Bad trade deals like what? And what does anti union laws have to do with creating jobs?

As far as college goes if I remember correctly your answer in another thread was to let rich people pay for it, which really wasn't an answer since you were implicitly acknowledging that "free college" really isn't "free". Like I said, unsatisfactory answer. A satisfactory answer would have been something like MIT's Open Course Ware.

college would be "free" in the sense that a certain majority of the population would not have to pay for it.

bad trade deals like TPP, NAFTA, etc. anti union laws supress wages and therefore job creation.

yes, i am saying the capitalists determine how much everyone gets paid, and of course they gave most of the money to themselves as the inequality statistics show. lets not forget we abolished slavery and feudalism. maybe exploitation must be abolished too which would mean capitalism and state socialism would have to go. im assuming slavery and feudalism had some kind of contracts (informal contracts) and they were accepted because they would not have existed for 1000s of years otherwise...doesnt make it right.

i think government will always be involved in teh economy as capitalism and the so called free market left on their own are too self destructive. i support government subsidizing cooperatives.

regardless capitalism with government intervention is not working either way; we have a massive environmental crisis. so i think what ever system does work, it will be radically different than capitalism and likely make use of sharing resources.
 

oldngray

nowhere special
college would be "free" in the sense that a certain majority of the population would not have to pay for it.

bad trade deals like TPP, NAFTA, etc. anti union laws supress wages and therefore job creation.

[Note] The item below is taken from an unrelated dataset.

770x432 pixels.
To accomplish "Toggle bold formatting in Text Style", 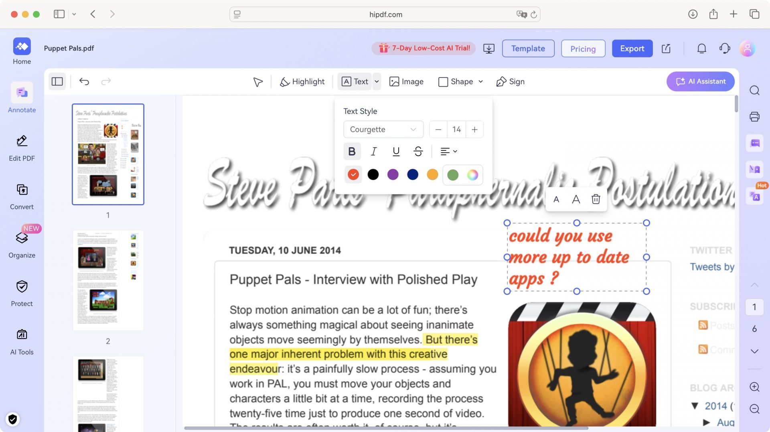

yes, i am saying the capitalists determine how much everyone gets paid, and of course they gave most of the money to themselves as the inequality statistics show. lets not forget we abolished slavery and feudalism. maybe exploitation must be abolished too which would mean capitalism and state socialism would have to go. im assuming slavery and feudalism had some kind of contracts (informal contracts) and they were accepted because they would not have existed for 1000s of years otherwise...doesnt make it right.

i think government will always be involved in teh economy as capitalism and the so called free market left on their own are too self destructive. i support government subsidizing cooperatives.

regardless capitalism with government intervention is not working either way; we have a massive environmental crisis. so i think what ever system does work, it will be radically different than capitalism and likely make use of sharing resources.

"a certain majority of the population would not have to pay for it" = someone else has to pay for it. It is very easy to give away other people's money isn't it?